About this task -
Pick every line with "header" from the material below.

+===+

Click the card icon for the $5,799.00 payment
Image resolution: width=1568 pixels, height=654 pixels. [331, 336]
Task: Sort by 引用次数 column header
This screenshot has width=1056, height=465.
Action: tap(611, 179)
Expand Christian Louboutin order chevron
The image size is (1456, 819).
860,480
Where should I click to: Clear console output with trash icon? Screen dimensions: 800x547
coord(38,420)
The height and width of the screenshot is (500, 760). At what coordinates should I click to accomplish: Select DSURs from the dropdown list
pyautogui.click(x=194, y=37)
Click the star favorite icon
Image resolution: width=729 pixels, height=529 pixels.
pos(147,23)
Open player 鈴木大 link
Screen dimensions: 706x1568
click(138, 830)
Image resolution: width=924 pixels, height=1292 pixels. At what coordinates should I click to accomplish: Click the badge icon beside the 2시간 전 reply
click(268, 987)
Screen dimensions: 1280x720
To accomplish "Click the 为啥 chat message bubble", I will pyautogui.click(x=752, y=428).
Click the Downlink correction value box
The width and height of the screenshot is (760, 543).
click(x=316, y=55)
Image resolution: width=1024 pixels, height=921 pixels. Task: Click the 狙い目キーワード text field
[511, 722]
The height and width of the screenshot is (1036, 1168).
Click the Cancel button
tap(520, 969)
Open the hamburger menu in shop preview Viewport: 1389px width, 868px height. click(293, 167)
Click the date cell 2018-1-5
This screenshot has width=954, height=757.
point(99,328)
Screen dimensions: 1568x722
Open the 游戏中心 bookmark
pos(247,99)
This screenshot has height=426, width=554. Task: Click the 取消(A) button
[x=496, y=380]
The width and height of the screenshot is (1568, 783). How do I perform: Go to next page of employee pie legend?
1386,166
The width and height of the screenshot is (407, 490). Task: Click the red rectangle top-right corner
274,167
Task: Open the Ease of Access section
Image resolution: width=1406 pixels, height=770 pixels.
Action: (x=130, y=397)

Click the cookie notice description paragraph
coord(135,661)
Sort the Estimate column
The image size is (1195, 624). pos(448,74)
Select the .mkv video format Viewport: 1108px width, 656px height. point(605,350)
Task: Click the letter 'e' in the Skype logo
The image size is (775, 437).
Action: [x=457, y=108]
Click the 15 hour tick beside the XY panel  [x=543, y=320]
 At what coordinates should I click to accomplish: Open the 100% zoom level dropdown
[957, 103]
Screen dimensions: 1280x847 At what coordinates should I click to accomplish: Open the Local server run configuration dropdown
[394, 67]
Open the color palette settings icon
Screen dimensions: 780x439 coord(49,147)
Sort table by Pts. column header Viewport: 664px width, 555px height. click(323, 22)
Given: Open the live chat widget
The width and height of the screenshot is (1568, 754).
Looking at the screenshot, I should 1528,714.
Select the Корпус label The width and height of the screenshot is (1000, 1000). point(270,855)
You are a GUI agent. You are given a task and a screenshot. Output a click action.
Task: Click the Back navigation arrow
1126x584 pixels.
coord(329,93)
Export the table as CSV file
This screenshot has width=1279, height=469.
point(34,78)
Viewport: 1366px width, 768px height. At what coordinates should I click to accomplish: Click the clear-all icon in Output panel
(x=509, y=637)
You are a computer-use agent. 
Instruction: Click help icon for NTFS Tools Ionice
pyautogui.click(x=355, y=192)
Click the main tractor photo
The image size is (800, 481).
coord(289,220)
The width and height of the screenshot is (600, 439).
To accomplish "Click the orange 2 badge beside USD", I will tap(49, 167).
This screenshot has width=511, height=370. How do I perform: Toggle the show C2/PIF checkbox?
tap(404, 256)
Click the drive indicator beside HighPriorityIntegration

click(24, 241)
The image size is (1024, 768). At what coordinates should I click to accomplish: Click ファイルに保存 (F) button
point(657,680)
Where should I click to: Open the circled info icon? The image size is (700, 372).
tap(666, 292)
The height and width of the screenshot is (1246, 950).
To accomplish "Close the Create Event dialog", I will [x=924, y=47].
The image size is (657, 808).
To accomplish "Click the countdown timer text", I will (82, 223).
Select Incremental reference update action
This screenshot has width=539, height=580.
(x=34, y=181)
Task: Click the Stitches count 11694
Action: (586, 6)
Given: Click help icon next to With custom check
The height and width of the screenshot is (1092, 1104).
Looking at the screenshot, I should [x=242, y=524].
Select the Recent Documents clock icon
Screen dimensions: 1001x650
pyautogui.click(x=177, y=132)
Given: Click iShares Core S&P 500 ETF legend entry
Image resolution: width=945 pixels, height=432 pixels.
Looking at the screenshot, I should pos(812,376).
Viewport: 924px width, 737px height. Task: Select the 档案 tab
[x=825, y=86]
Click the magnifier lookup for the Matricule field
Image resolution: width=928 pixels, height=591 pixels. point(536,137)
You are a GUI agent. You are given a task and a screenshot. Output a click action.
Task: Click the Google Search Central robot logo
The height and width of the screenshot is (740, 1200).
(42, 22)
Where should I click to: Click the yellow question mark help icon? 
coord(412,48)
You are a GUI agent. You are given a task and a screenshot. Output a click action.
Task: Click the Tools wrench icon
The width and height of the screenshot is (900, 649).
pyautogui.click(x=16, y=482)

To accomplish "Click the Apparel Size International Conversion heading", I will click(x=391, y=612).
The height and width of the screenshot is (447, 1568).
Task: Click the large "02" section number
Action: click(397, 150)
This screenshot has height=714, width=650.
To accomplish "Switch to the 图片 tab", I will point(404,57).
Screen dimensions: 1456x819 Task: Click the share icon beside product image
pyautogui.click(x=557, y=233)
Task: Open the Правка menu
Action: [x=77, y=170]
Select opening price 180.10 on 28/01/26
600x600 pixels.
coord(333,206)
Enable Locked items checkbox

+===+

Written answer -
Task: Sort by 引用次数 column header
Sort table by Pts. column header Viewport: 664px width, 555px height. click(323, 22)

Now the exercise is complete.